▶ **Task**: How do the lines read from the one holding "Viewport: 699px width, 528px" through the last line of the listing? Set them down exactly, pictures omitted.

▶ **Information given**:
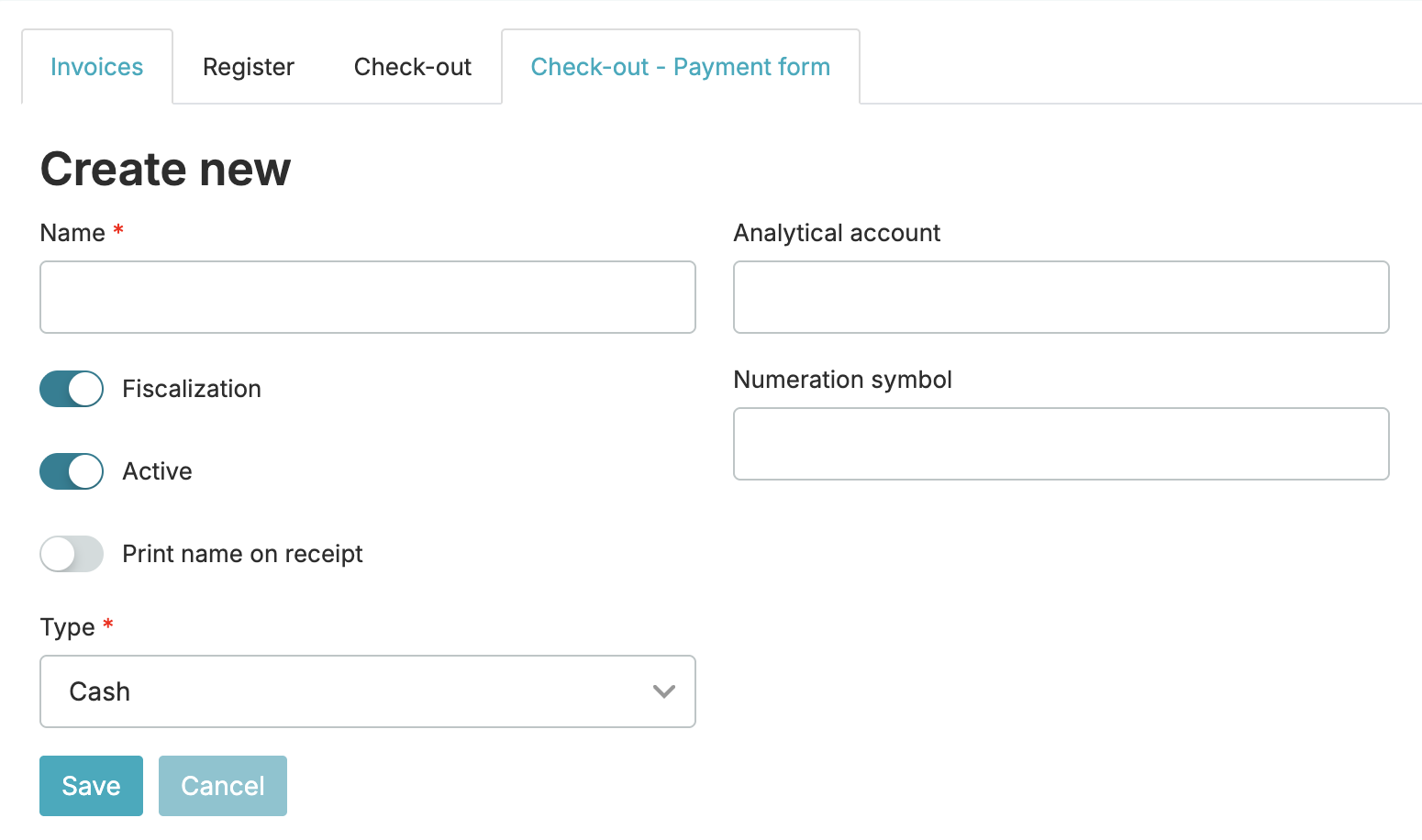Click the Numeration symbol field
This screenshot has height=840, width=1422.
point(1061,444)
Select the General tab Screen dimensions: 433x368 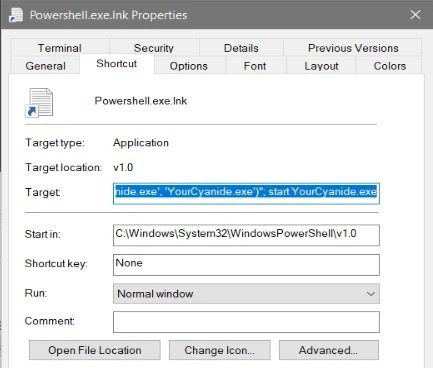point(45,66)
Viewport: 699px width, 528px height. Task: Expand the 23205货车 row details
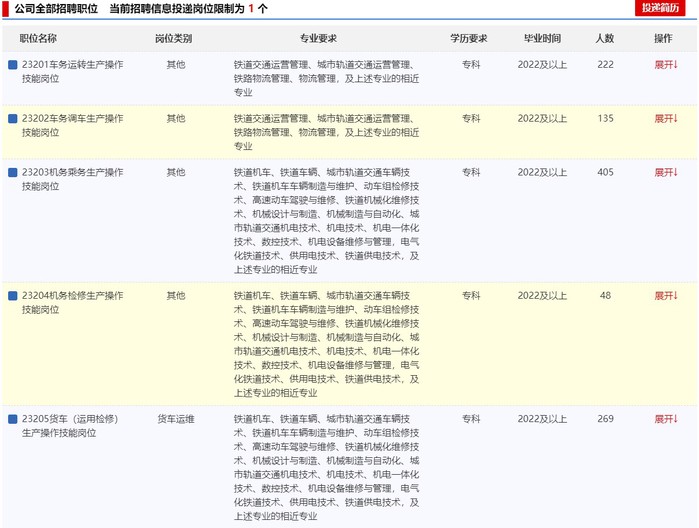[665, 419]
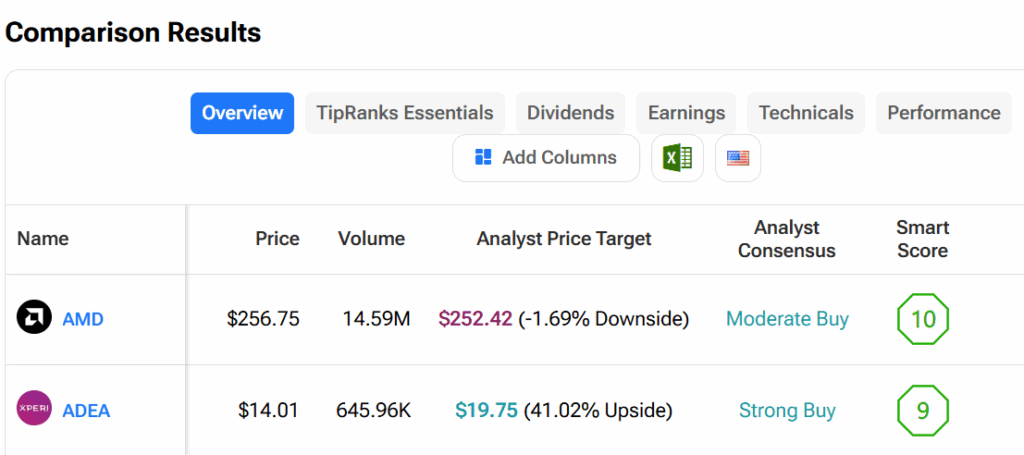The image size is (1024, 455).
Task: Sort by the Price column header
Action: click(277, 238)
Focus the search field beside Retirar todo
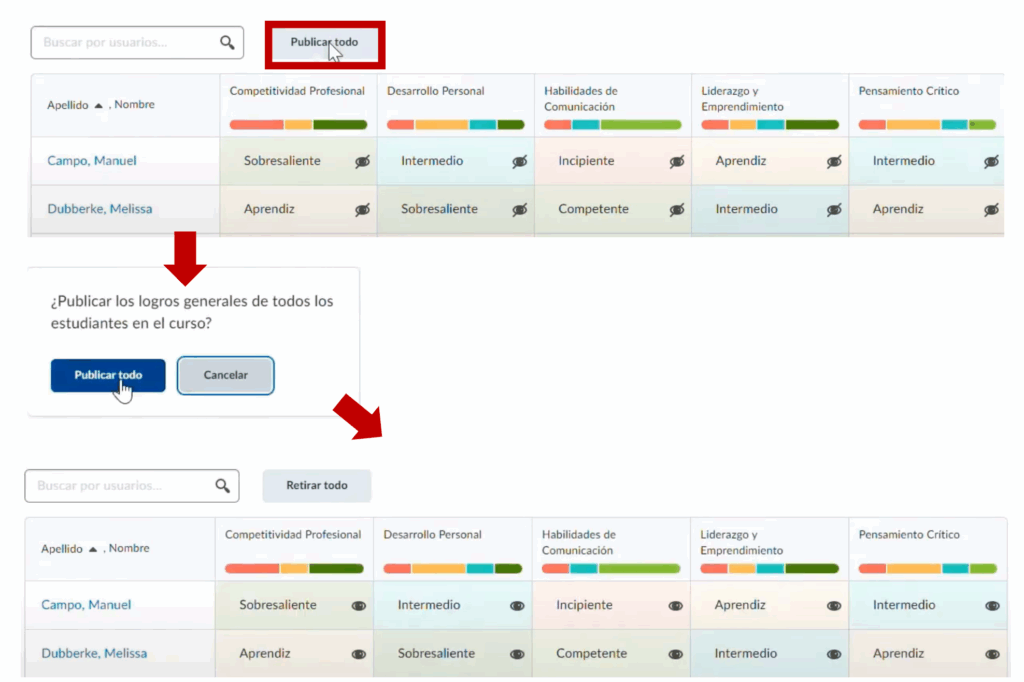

▶ **Written reply**:
Viewport: 699px width, 528px height. Task: Expand the 23205货车 row details
[665, 419]
The image size is (1024, 455).
Task: Sort by the Price column header
Action: click(277, 238)
Focus the search field beside Retirar todo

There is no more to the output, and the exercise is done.